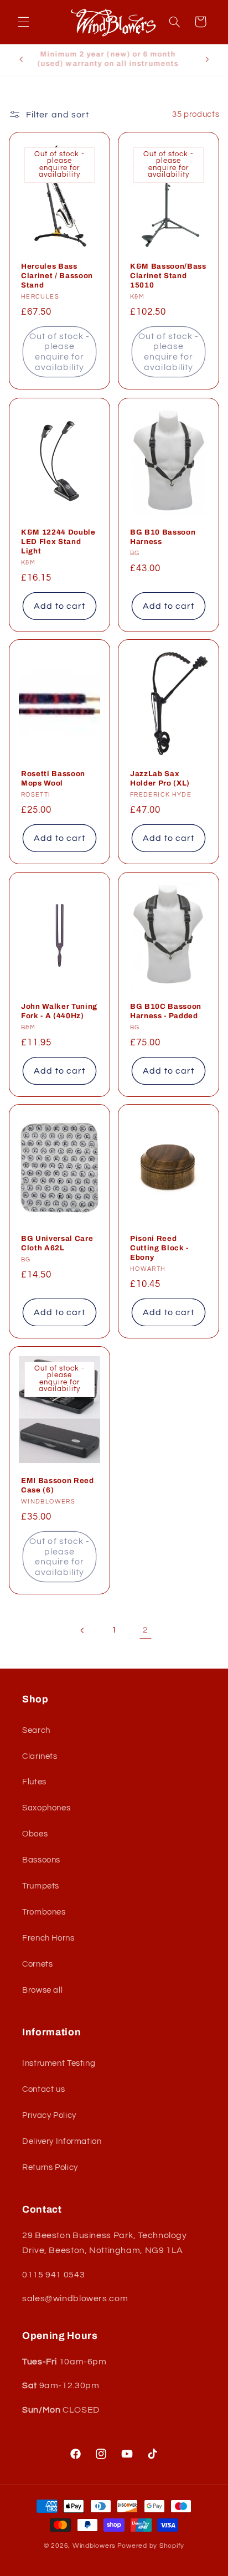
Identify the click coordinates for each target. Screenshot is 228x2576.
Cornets (37, 1964)
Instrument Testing (58, 2063)
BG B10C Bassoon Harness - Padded (165, 1011)
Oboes (35, 1834)
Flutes (34, 1782)
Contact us (43, 2089)
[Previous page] (82, 1630)
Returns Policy (50, 2167)
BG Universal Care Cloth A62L (57, 1243)
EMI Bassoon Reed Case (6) (57, 1485)
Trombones (44, 1912)
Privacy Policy (49, 2115)
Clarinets (40, 1756)
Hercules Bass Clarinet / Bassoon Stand (57, 275)
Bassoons (41, 1860)
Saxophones (46, 1808)
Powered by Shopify (150, 2546)
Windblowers (94, 2546)
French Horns (48, 1938)
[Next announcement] (207, 59)
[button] (23, 21)
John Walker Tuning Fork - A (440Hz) (59, 1011)
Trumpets (40, 1886)
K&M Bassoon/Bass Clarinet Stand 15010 (168, 275)
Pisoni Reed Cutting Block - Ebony (159, 1247)
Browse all (42, 1990)
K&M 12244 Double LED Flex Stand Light (58, 541)
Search (36, 1730)
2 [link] (145, 1629)
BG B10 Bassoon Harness (162, 536)
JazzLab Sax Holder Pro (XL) (160, 778)
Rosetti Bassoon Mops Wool (53, 778)
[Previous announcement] (21, 59)
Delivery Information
※
### Try it
The response must hold only the lines above from the line with "Powered by Shopify (150, 2546)" through the line with "Browse all (42, 1990)", each copied exactly, both ends kept.

### Response box
Powered by Shopify (150, 2546)
Windblowers (94, 2546)
French Horns (48, 1938)
[Next announcement] (207, 59)
[button] (23, 21)
John Walker Tuning Fork - A (440Hz) (59, 1011)
Trumpets (40, 1886)
K&M Bassoon/Bass Clarinet Stand 15010 (168, 275)
Pisoni Reed Cutting Block - Ebony (159, 1247)
Browse all (42, 1990)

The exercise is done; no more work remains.